Самец агамы стережет свой участок от соперников
Агаму можно часто увидеть на вершине кустов. Здесь она сидит подолгу. Один из зоологов решил, что так ящерица спасается от жары. В действительности жара ей нипочем. А на вершины кустов забираются самцы, следят за своим участком, высматривая самок, оберегая его от посягательств соперников.
Наконец, все готово. Сейчас выясним; осторожно опускаю на веревке банку. Всплеск ее о воду кажется таким радостным. Вот она, первая порция добытой из скважины воды, мутная, в мелких кусочках ржавчины, упавших со стенок трубы, но удивительно прохладная и вкусная! Теперь нам нечего бояться, водой мы обеспечены. Радостные, мы пополняем водой все наши емкости, умываемся, кипятим чай.
Посидели возле скважины, отдохнули и поехали к Белым горам. Через полчаса достигли цели путешествия.
Теперь не вдали, а рядом с нами причудливые красные, коричневые, оранжевые, голубые, белые горы. Изрезанные ложбинками, ущельями. Дикие и необычные. Здесь совершенно особенный, ни на что не похожий мир. Невольно возникает странное ощущение какой-то нереальности всего открывшегося перед нашими глазами. На поверхности земли сверкают кристаллы гипса, местами разноцветные камни лежат рядом друг с другом. Очень много кремния, кварца. Экзотичность пейзажа, его красоту, причудливое сочетание цветов трудно описать, и я, чувствуя бессилие слова, пытаюсь запечатлеть все открывшееся перед нами на цветную пленку. На этот совершенно особенный пейзаж можно смотреть часами, разглядывая «музей» далекого прошлого Земли. Таким он был многие тысячелетия назад, таким его видели наши древнейшие предки — обезьяно-человеки, когда остатки громадного озера стали постепенно размываться дождями и подниматься вместе с растущими горами над местностью, таким его мы видим и сейчас.

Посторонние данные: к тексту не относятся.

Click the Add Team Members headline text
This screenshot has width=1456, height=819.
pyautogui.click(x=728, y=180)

Вспоминаются стихи Н. Рыленкова:
Здесь мало увидеть.
Здесь нужно всмотреться,
Чтоб ясной любовью
Наполнилось сердце.
Здесь мало услышать,
Здесь вслушаться нужно,
Чтоб в душу созвучья
Нахлынули дружно.
Солнце быстро склоняется к горам, и я едва успеваю сделать несколько снимков. Особенно сильно поражает одно место. Здесь ярко-красные горы служат как бы пьедесталом для охристо-желтых, затем нежно-голубых и белых. Когда-нибудь этот участок пустыни привлечет внимание живописцев, и тогда, может быть, красота и дремучая дикость этого пейзажа станут доступными обозрению миллионов зрителей.

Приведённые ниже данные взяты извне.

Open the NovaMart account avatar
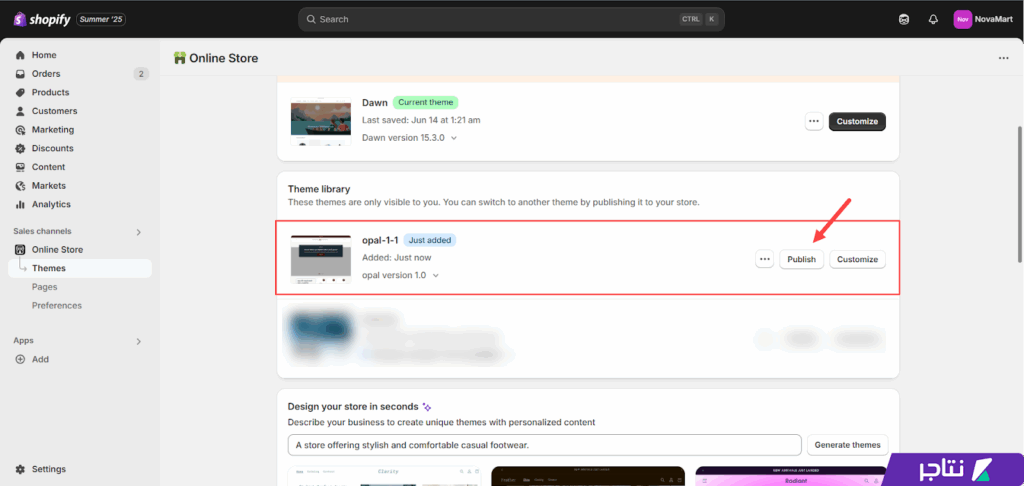This screenshot has height=486, width=1024. (x=962, y=19)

Спадает жара. Появляются торопливые жуки-чернотелки, в воздухе проносятся какие-то мухи. Но птиц — ни одной!
По небу протянулись полосы серебристых облаков. Солнце, уходя за горизонт, окрасило их в багрянец. Синее небо с разгорающимся месяцем и разноцветные горы!
Что мы увидим завтра?
Ночь выдалась душной. В полной тишине хотя и редко, но нудно гудели комары. Прилетали сюда едва ли не за двадцать километров с реки Или. Темные тучи плыли по небу, и яркие звезды над нами то загорались, то гасли. Иногда падали редкие капли дождя. Духота усиливалась. Стояло полное безветрие. Сквозь сон я слышал, как на полог стали падать песок и мелкие камни. Неужели поднялся ветер? Может быть, похолодает. Но надежда не оправдалась: это наш пес, изнывая, как и мы, от духоты, затеял капитальное строительство прохладного убежища. Я не пойму, когда он спит. Потом перестал рыть землю, отвлекся, сперва на кого-то зарычал, потом залаял. Наверное, вблизи прошли джейраны. Наконец нашел новое развлечение: щелкая зубами, стал ловить комаров. Пришлось его забрать под полог. Но и здесь он не успокоился, без конца вертелся на подстилке, вздыхал и чесался. Вообще наш неугомонный фокстерьер всегда находил себе дело. Его неисчерпаемой любознательности и энергии мог бы позавидовать любой человек. Иногда выроет ямку, уляжется в нее так, что торчит одна голова, успокоится и не переставая следит за всеми. Увидит жука, встрепенется, подбежит, понюхает, заметит ящерицу — бросится в погоню. И мало ест. Живет запасами городской сытой жизни.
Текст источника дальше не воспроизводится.